Quote unquote: Alison Wolf on the economics of education

In Does Education Matter? Alison Wolf attacks, tin the words of the book’s subtitle, “myths about education and economic growth”. Here are a few paragraphs from the Introduction:

From the premise that a full-blown ‘knowledge economy’ is arriving now on our doorsteps, it is easy to slip into prescribing more and more of the raw material which apparently makes this possible: education. And of course it would be stupid to deny that education is central to any modern economy. Imagine the UK today – or the USA, or Greece, japan, Brazil – being run by a population. which is more than go per cent illiterate – the level of eleventh-century England.’ Imagine Microsoft or British Aerospace research and development in the hands of people all of whom had left school after only a primary-school education, or a drug industry dependent on people whose academic training was the intermingled science and alchemy of Newton’s day. Who could doubt that education matters?
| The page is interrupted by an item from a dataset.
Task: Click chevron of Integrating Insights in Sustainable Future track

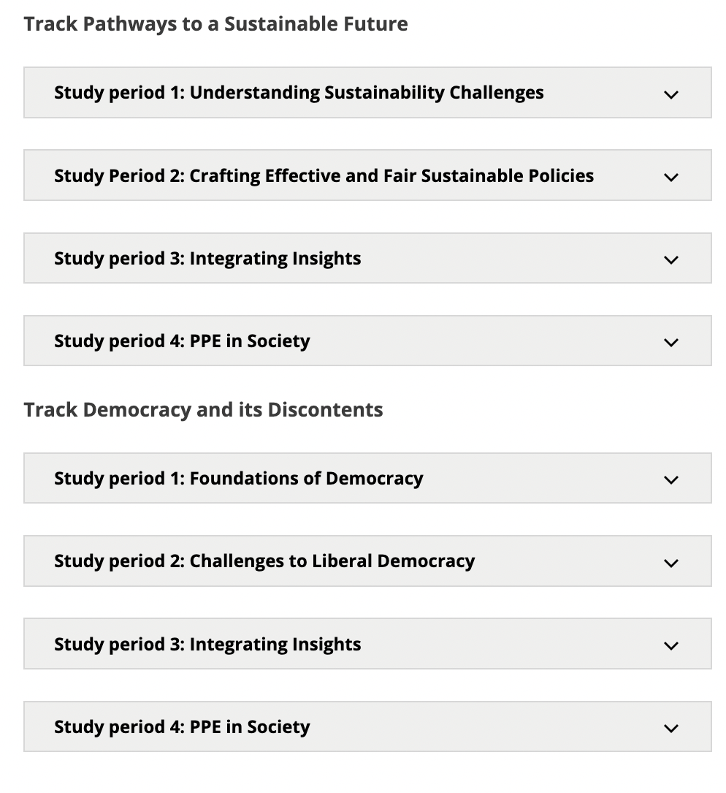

But what doesn’t follow is that vast amounts of public. spending on education have been the key determinant of how rich we are today. Nor is it obvious that they will decide how much richer, or poorer, we will be tomorrow. The simple one-way relationship which so entrances our politicians and commentators – education spending in, economic growth out – simply doesn’t exist. Moreover, the larger and more complex the education sector, the less obvious any links to productivity become. Developed countries have now moved well beyond providing basic education. for all, and instead spend more and more on higher education, technical provision, vocational programmes, and adult training.

These are my main subject matter, for they are also the main recent targets of government policies inspired by ambitions for growth. Unfortunately, while an overwhelmingly strong case can be made for the state’s responsibilities in basic education – and, indeed, for the latter’s economic importance – not one of these newer enthusiasms deserves any such.accolade.

Alison Wolf

E-government?… Give me a break

Silicon.com reports that David Blunkett is being called upon to incorporate his national ID card proposals into wider strategy to boost the adoption of smart cards for authenticating use of e-government services.
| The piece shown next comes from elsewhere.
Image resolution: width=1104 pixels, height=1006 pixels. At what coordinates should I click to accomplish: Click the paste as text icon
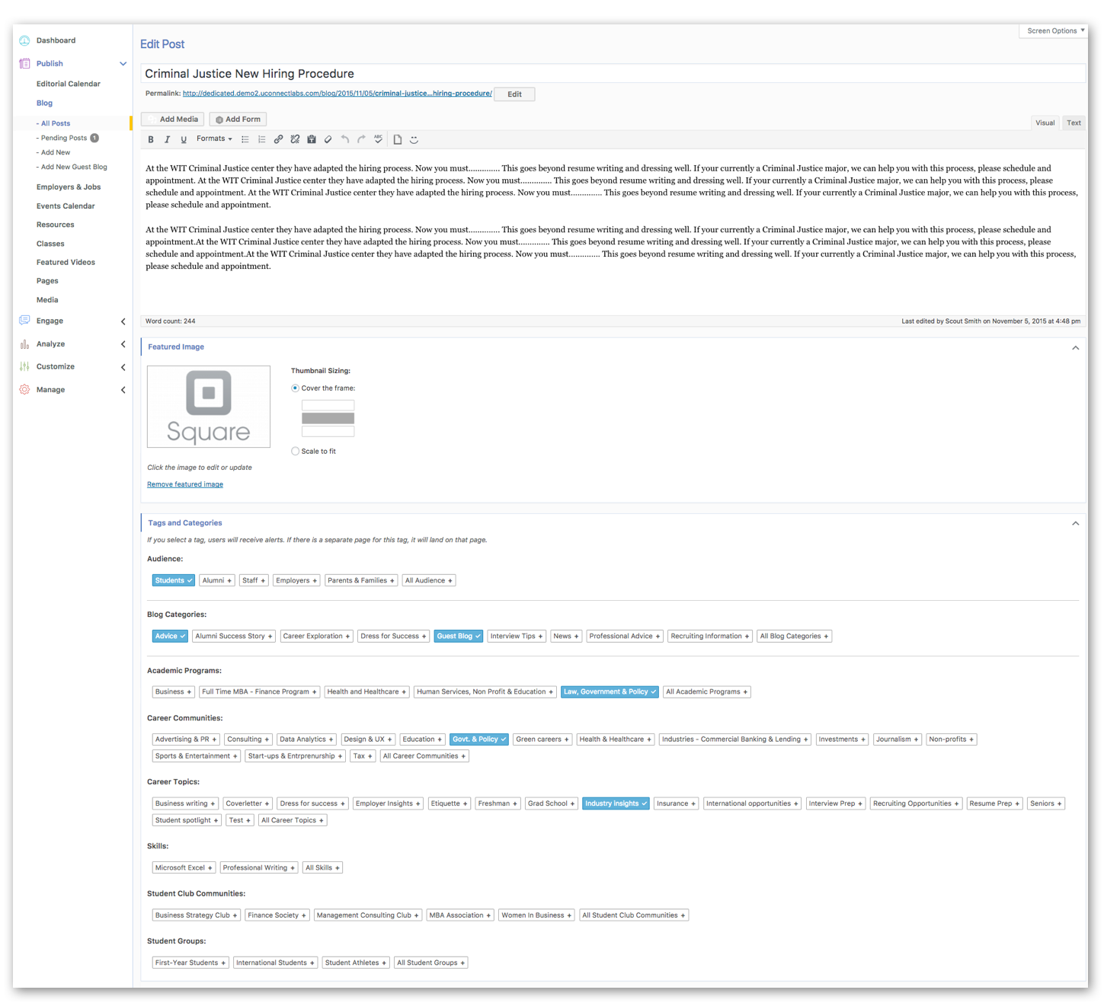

Concerns have been raised in a new policy framework on a ‘joined-up’ e-government smart card strategy issued by the e-Envoy this week that local and central government bodies will develop their own card schemes that will not be interoperable and result in people carrying a wallet full of different cards for different services. The document said:

The rollout and development of smart card schemes across the public sector has to date been somewhat fragmented and co-ordinated, resulting in duplication. If this continues, smart cards will not fulfil their potential to impact significantly on the e-government agenda and support e-commerce.

‘Multi-application’ cards have been touted by the e-Envoy for some time and another possibility put forward in the framework is the piggybacking of government services onto new or existing private sector schemes.